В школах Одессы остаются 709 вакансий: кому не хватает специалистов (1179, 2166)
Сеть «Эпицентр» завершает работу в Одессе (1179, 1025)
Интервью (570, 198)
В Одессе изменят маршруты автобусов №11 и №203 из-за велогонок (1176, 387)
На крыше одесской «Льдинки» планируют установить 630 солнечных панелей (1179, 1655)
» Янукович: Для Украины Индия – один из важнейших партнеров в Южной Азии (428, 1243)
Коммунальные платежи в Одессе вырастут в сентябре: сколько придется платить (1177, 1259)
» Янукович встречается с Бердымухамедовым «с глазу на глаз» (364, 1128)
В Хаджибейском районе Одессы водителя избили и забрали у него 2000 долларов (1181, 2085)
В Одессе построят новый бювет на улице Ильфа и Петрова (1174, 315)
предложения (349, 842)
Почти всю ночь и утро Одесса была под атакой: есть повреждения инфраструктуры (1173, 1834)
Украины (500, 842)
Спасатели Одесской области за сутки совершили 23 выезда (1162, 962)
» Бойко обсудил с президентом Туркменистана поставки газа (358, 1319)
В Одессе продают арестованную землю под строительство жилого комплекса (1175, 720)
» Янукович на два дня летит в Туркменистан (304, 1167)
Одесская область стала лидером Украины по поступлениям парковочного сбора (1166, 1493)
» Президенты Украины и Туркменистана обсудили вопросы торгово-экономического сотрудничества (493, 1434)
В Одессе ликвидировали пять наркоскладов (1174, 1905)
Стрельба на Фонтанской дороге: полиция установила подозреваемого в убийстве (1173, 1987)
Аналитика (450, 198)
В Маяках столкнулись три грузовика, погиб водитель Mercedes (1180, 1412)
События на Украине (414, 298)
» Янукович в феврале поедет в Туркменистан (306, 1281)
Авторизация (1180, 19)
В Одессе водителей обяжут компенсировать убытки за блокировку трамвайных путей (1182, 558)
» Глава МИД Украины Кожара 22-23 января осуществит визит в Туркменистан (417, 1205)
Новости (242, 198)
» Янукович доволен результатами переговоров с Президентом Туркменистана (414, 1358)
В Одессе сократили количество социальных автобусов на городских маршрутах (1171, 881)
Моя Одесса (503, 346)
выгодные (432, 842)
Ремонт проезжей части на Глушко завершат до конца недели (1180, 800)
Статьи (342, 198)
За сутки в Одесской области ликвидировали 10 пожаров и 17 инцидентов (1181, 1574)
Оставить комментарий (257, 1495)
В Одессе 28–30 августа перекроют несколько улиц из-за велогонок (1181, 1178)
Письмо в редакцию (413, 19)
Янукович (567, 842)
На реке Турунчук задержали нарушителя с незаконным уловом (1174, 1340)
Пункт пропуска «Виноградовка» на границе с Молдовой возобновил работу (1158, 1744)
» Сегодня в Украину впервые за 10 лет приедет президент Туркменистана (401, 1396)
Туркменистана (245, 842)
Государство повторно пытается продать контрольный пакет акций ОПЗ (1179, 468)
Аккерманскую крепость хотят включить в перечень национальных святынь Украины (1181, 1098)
---
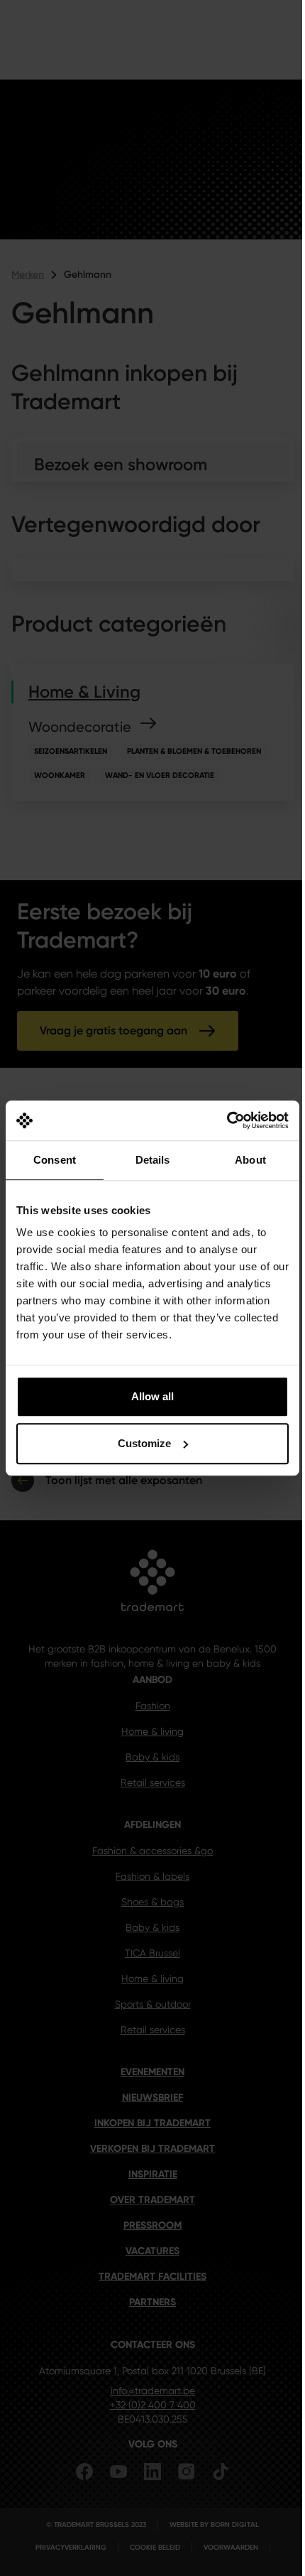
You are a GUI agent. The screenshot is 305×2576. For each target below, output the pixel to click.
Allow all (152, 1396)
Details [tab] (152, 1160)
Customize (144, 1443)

Problem details:
For the listing above, print only the lines starting at the line containing "За сутки в Одесской" and ending at the line containing "Аккерманскую крепость хотят", exactly, both included.

Expected answer:
За сутки в Одесской области ликвидировали 10 пожаров и 17 инцидентов (1181, 1574)
Оставить комментарий (257, 1495)
В Одессе 28–30 августа перекроют несколько улиц из-за велогонок (1181, 1178)
Письмо в редакцию (413, 19)
Янукович (567, 842)
На реке Турунчук задержали нарушителя с незаконным уловом (1174, 1340)
Пункт пропуска «Виноградовка» на границе с Молдовой возобновил работу (1158, 1744)
» Сегодня в Украину впервые за 10 лет приедет президент Туркменистана (401, 1396)
Туркменистана (245, 842)
Государство повторно пытается продать контрольный пакет акций ОПЗ (1179, 468)
Аккерманскую крепость хотят включить в перечень национальных святынь Украины (1181, 1098)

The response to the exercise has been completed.